## ABOUT THIS EXERCISE:
Please repeat, precisely as written, only the lines from the one containing "Click the rightmost report export icon" through the last line of the records below, pictures omitted.

## DATA SHOWN:
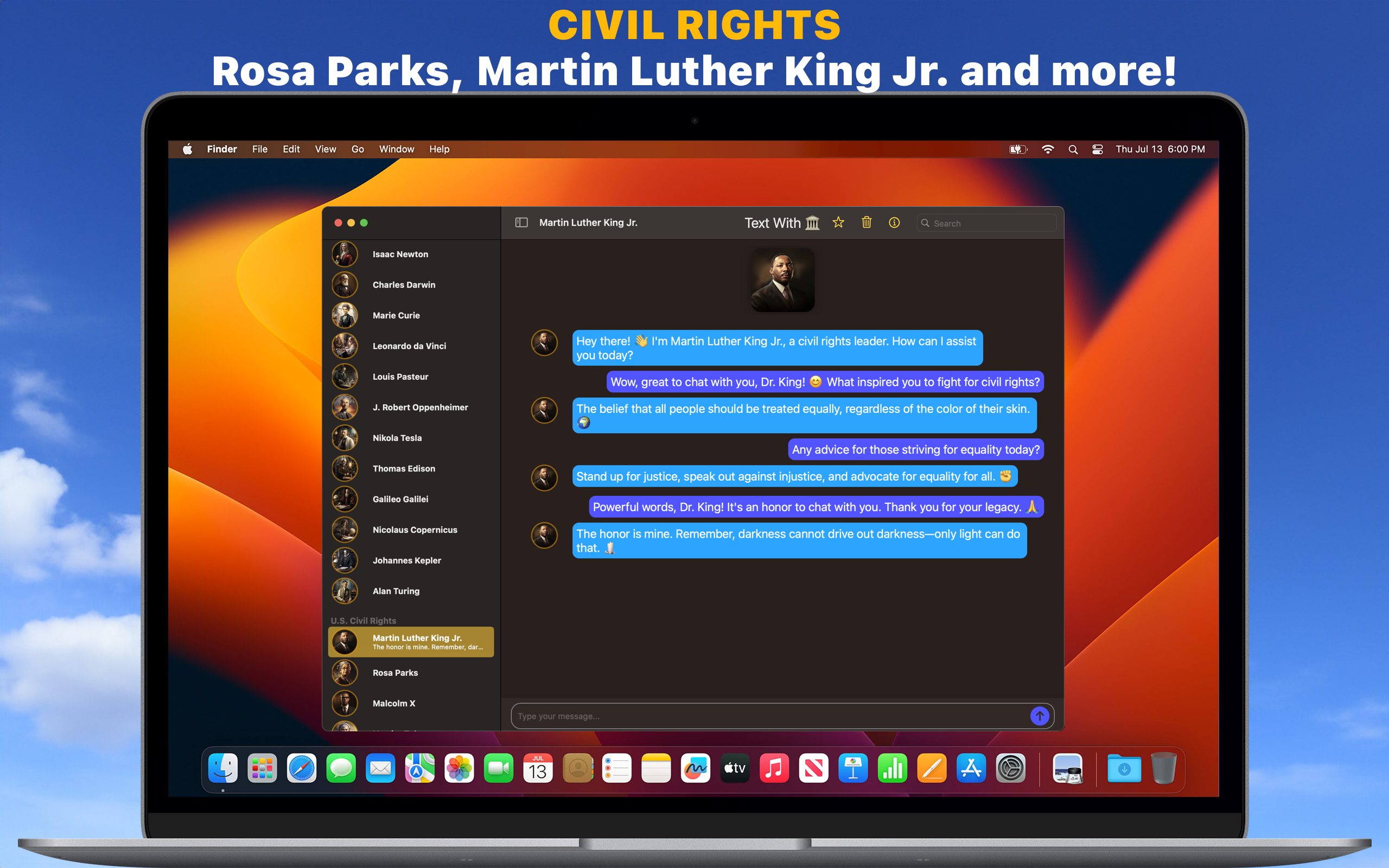Open Safari from the dock
This screenshot has width=1389, height=868.
[x=302, y=768]
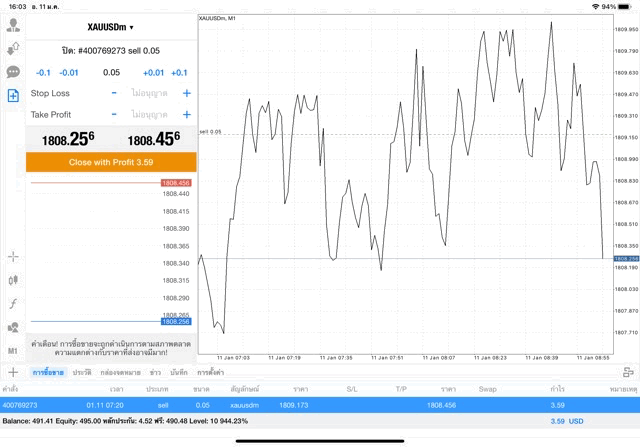Decrease the Take Profit value with minus
Image resolution: width=640 pixels, height=447 pixels.
pos(114,114)
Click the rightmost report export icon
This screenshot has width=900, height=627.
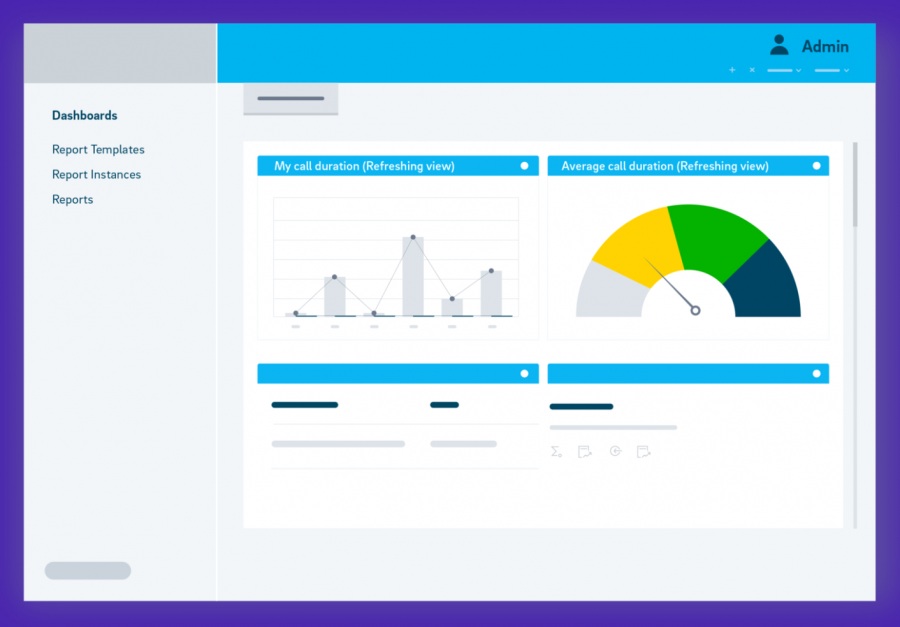[x=644, y=451]
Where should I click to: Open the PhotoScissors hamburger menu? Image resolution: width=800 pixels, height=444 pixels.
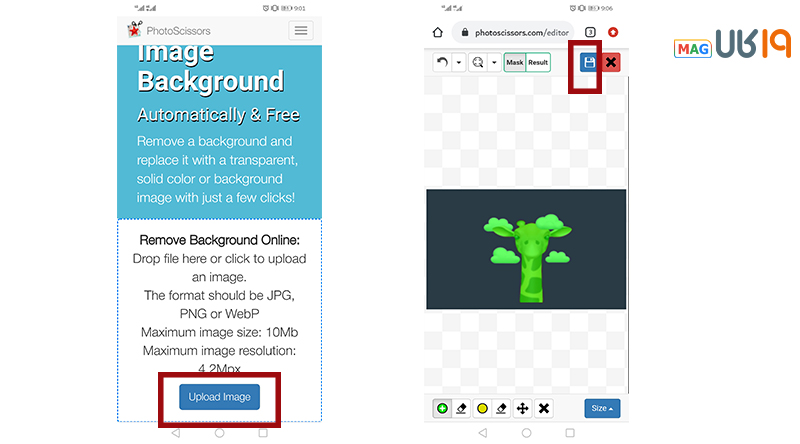(x=300, y=31)
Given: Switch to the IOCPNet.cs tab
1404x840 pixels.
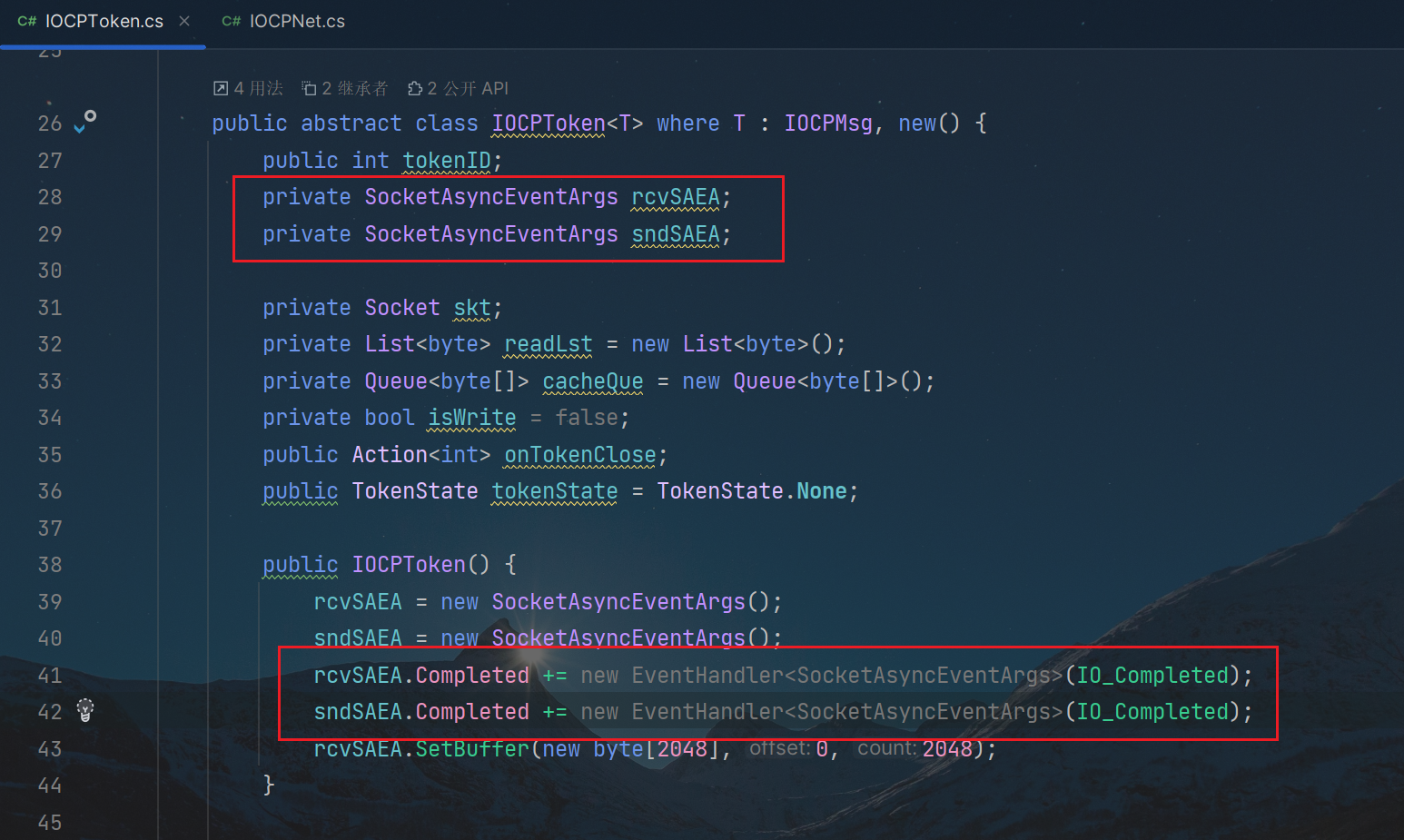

## TASK RESPONSE:
Click the rightmost report export icon
This screenshot has width=900, height=627.
[x=644, y=451]
Where should I click to: Open the PhotoScissors hamburger menu? Image resolution: width=800 pixels, height=444 pixels.
(x=300, y=31)
Given: Switch to the IOCPNet.cs tab
1404x840 pixels.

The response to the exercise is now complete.